Melissa, as I just posted, I think the problem that a lot of people are having with this thread was the way you initially defined bad marriage -- "people that tell you that their marriage sucks and yada yada."

So a lot of people found themselves in that statement -- because no marriage is without its ups and downs. It sounded like you were saying that only people who never complain about their marriage should have children. Because that was the only criteria that you threw out there or described for "bad marriage" -- people who complain. Make sense?

What I think you might have (?) meant to say was "I don't understand how people could have a child for no other reason than to attempt to fix a marriage." Which is a very different conversation than the one you initially started, no?

I think the lack of understanding that some people seem to have of the psychological damage that we as parents can do to our children is shocking, without a doubt. I would imagine that you do see it all the time -- and TBH, I think that what you see can often be worse (in terms of the psychological trauma) than what Juni sees, because at least the population with whom Juni is working knows they have problems. When you're a crack baby, everyone gets that you're broken. But when you have a big fancy house, and a killer wardrobe, and a private school, and every material advantage in the world... it's almost harder because there's little sympathy. The damage is far more subtle, and far more ingrained. It's the stuff that the whole cognitive / behavioral therapy industry is made to treat.
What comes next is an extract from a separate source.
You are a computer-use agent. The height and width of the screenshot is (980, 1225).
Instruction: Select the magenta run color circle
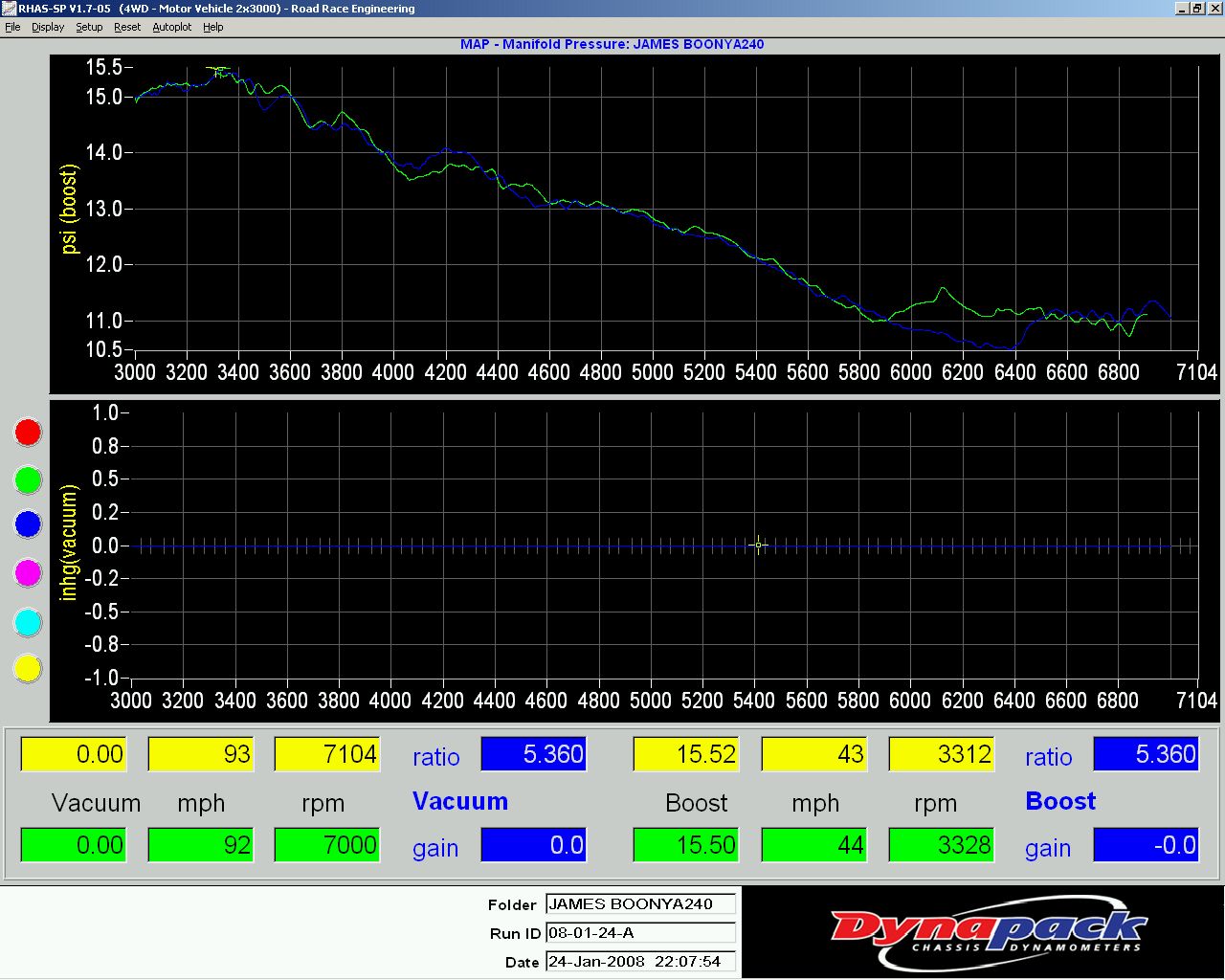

The final thing I'll add is this -- I do think that it is oftentimes the case that divorce is better for the kids than staying married for their sake, without a doubt. However, my concern with that argument across the board is that it's clearly a lesser-of-two-evils, and I think sometimes people lose sight of that -- my concern is that people take this argument to justify bailing on their marriage, as though somehow they're doing something GOOD for the children in getting divorced. That's just as psychologically unsavvy IMO as thinking that someone should stay married simply for the children. The absolute best thing for kids is to remain in the stable and happy environment into which they were (hopefully) born. Anything less than that is a failure, period. It just depends on the degree.